"The more you praise and celebrate your life, the more there is in life to celebrate."
~ Oprah Winfrey
When I doubt myself it's usually in the midst of success. Am I really doing enough? Can I do better? Am I the right person for this? Am I still allowed to have my own thoughts about disability when I am involved in the disability community? Am I really a writer? Am I really chronically ill enough? Is my appearance defining me?
(Do other writers feel this way? Or people with chronic illnesses and disabilities? Do you feel a bit fraudulent, that one day someone will discover that you're really just winging it?)
And then I tell myself to toughen up, Princess. None of this would be without hard work. And sometimes it takes another's perspective to make you see your worth. To make you see a different picture to what you've come to know of yourself - like that gorgeous picture above.
Lots has happened in the past few weeks - more writing, more recognition. Being published on The Punch and JustB, modelling on Mamamai and the Best Blogs finalist announcement. Wow. I can't say I haven't enjoyed it. I'm living my dream of being a writer. But there's always that niggle, that doubt that I am not good enough.
And then I realise - after reflection on why I blog for my thesis and a chat with two very smart creative friends - that, as I wrote here, I am running my own race. And, because I want to pack the most into life, I'm putting on some proper running shoes.
I've been worried I talk myself up too much. I mean, I am modest, but I want to speak about my achievements so they are more real. I've been reading this in literature about blogging for my thesis - that some people blog to record that their lives are actually happening, that they are really living. I'd say that's true of myself. One thing I have learnt to do though, is to only speak about my achievements to those who matter, to those who care.
My friend (one of those creative, smart women above) and I went to the RMIT SEEDS public lecture this week - it was a discussion among women in social enterprise. It was so inspiring, and I took a few things away from the conversation. Three things that I will employ in my own career.

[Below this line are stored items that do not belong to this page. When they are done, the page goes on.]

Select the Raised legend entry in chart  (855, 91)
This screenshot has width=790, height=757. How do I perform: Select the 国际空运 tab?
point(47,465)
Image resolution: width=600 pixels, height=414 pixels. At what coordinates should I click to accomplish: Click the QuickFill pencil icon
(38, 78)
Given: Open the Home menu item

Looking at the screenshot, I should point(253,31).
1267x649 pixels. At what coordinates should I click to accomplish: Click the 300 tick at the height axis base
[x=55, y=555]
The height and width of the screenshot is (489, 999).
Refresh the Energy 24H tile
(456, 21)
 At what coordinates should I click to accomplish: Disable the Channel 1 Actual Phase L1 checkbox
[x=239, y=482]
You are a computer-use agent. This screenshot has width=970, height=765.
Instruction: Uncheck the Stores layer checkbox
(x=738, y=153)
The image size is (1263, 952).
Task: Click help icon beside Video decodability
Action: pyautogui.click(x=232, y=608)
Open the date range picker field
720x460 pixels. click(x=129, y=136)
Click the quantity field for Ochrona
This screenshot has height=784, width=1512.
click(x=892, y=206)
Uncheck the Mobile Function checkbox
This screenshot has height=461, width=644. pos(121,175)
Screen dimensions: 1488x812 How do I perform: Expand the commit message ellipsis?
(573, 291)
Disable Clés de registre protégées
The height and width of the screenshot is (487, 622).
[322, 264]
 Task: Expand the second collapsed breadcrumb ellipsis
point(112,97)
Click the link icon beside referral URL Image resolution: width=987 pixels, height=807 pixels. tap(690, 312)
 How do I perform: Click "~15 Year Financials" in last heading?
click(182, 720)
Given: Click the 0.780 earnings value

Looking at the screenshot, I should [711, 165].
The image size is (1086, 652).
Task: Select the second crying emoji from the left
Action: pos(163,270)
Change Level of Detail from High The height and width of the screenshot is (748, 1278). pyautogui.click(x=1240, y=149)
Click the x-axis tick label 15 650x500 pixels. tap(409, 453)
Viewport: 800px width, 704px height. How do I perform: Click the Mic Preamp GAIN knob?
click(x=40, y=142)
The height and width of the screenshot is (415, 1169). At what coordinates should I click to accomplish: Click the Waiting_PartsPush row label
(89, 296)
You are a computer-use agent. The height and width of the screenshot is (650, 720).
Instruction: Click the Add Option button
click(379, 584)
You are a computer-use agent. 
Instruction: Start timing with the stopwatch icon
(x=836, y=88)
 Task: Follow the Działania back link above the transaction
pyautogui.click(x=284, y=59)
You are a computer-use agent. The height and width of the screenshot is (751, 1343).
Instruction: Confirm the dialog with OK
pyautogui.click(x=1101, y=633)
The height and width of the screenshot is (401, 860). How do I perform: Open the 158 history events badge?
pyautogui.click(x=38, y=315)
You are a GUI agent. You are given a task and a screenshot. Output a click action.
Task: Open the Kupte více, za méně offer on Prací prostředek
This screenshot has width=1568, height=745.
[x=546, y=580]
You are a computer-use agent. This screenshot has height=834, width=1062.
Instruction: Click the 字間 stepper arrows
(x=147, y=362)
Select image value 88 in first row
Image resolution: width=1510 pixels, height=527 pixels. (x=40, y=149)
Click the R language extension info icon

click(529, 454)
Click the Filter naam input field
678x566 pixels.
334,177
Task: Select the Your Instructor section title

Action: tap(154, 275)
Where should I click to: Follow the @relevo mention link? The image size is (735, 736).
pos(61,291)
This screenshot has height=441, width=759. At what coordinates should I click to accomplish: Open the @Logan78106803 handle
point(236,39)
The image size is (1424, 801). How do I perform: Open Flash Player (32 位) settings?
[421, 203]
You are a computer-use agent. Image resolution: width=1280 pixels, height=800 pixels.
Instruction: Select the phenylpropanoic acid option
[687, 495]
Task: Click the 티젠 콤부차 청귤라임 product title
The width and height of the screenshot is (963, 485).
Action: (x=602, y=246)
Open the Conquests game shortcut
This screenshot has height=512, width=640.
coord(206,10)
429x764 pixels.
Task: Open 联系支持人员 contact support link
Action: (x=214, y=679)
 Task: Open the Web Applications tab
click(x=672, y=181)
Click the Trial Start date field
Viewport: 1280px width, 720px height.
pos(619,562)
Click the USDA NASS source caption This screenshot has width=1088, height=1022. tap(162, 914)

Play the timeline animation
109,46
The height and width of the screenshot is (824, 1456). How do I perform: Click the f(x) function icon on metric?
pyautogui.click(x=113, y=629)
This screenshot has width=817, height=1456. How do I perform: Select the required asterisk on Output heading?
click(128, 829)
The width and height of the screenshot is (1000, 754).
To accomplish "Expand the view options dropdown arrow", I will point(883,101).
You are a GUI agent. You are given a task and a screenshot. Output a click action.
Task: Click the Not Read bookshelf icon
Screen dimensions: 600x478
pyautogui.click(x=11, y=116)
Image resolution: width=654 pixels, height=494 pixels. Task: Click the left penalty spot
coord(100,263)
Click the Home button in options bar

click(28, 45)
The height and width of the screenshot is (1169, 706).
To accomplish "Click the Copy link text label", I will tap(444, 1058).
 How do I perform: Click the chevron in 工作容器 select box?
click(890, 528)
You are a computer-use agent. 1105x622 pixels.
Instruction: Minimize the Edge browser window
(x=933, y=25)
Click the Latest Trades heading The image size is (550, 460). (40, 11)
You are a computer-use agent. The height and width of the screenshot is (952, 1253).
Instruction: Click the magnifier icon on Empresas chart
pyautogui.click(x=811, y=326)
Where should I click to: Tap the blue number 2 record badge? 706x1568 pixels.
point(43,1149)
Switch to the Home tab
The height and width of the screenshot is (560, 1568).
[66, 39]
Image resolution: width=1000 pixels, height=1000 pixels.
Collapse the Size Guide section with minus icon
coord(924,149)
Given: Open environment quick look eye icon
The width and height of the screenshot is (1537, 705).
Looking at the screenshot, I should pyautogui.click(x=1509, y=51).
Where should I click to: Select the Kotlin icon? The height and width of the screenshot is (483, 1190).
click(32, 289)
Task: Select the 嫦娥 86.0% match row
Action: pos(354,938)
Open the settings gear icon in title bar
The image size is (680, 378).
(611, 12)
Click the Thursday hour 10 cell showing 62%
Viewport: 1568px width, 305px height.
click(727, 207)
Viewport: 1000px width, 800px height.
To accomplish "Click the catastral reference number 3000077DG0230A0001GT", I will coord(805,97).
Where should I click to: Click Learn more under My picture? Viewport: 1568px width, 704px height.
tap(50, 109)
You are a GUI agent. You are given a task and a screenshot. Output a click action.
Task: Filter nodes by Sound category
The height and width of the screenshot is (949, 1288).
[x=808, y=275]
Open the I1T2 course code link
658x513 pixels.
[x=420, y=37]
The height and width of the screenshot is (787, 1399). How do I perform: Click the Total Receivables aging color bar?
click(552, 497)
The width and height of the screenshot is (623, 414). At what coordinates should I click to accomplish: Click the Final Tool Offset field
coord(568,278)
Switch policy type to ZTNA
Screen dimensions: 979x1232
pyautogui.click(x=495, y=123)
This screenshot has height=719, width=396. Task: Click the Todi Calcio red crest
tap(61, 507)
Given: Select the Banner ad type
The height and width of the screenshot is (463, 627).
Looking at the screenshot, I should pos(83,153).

"People don't buy what you do, they buy why you do it" ~ Hayley Morris - founding director of Sustainable Table
This statement reinforced to me that it's ok to be myself and do what I am doing, and that's why my readers come back. And it reminded me to keep being passionate. It doesn't matter that not everyone is passionate about blogging or appearance. What matters are those people who share my passion and enthusiasm, and get excited with me.
"We can't sell out to the corporates! Well yes we can! Take their money and do good!" ~ Sally Quinn, co-founder of Green CollectI'm going to do take up some advertising offers - but I won't compromise my values. When I'm done writing my thesis, I will be more confident and submit my writing to publications that pay. I don't need to only write about disability and appearance either. I'm going to write about what matters to me.
And finally, a question I asked at the lecture...
"When do you know when to jump from the job that pays you to your passion?"
When? I like my day job. It pays. But what I really love, and my managers know this, is all the stuff I do outside of work. I registered myself as a 'professional artist' with the Tax Man so I can start earning some proper money from this caper. It's no longer a hobby - how can it be when I put in 20 hours a week in writing outside my day job? I've sent off my media kit to five companies this week, and enquired about some payment that I should receive for an article that I wrote last year. Like Eden, Zoey and Veronica wrote about recently, I want to be valued more as a blogger. I want to be a Blogger. Maybe even a BLOGGER (to quote Eden). Maybe I'll be able to make that leap, rung by financial rung.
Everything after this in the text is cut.